Source records:
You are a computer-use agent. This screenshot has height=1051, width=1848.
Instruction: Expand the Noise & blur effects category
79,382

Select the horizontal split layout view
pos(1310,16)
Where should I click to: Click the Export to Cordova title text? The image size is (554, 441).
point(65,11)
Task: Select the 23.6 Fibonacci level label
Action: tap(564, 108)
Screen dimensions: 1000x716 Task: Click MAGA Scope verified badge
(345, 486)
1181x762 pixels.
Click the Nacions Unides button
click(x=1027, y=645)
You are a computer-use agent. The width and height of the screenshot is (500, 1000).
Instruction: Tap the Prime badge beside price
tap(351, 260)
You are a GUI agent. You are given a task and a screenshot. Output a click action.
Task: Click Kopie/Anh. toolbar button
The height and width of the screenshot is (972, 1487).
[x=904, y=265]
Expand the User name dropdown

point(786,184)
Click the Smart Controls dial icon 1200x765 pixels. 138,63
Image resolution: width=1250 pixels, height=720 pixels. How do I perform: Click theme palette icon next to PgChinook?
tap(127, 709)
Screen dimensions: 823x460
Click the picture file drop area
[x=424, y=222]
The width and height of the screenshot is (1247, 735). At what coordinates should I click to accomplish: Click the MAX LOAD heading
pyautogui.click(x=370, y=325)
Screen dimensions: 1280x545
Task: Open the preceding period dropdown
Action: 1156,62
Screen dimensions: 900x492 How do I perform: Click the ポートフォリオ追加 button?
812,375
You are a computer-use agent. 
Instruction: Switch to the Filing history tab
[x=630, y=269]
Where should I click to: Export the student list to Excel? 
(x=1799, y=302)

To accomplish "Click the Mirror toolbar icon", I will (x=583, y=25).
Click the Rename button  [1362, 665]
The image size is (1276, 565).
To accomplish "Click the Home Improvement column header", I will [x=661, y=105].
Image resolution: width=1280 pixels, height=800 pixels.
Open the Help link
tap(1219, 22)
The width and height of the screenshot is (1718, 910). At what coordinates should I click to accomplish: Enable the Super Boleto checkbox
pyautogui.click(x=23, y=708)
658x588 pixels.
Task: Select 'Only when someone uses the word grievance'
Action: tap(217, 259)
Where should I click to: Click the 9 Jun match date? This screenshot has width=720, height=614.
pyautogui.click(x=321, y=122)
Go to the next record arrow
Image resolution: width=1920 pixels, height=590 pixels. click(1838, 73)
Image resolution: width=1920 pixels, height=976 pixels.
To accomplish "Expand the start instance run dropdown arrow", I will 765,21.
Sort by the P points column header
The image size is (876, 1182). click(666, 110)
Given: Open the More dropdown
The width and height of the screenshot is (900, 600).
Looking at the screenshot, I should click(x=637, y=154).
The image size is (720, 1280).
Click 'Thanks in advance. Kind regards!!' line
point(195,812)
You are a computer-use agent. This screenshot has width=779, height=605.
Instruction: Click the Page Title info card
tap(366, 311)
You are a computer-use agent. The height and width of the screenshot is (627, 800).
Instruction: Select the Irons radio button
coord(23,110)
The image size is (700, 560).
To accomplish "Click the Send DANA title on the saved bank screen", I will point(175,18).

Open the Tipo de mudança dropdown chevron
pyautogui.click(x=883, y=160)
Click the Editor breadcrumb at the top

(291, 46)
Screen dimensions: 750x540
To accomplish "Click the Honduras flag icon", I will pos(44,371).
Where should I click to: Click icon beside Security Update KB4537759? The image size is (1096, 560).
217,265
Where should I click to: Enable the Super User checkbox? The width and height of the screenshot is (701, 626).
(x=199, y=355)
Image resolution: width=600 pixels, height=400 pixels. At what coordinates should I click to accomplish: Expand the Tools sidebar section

Your goal: Return exactly the lines from the beginning of the data above through the one containing "Click the Smart", please. Include both end lines and add nothing else.

The answer:
You are a computer-use agent. This screenshot has height=1051, width=1848.
Instruction: Expand the Noise & blur effects category
79,382

Select the horizontal split layout view
pos(1310,16)
Where should I click to: Click the Export to Cordova title text? The image size is (554, 441).
point(65,11)
Task: Select the 23.6 Fibonacci level label
Action: tap(564, 108)
Screen dimensions: 1000x716 Task: Click MAGA Scope verified badge
(345, 486)
1181x762 pixels.
Click the Nacions Unides button
click(x=1027, y=645)
You are a computer-use agent. The width and height of the screenshot is (500, 1000).
Instruction: Tap the Prime badge beside price
tap(351, 260)
You are a GUI agent. You are given a task and a screenshot. Output a click action.
Task: Click Kopie/Anh. toolbar button
The height and width of the screenshot is (972, 1487).
[x=904, y=265]
Expand the User name dropdown

point(786,184)
Click the Smart Controls dial icon 1200x765 pixels. 138,63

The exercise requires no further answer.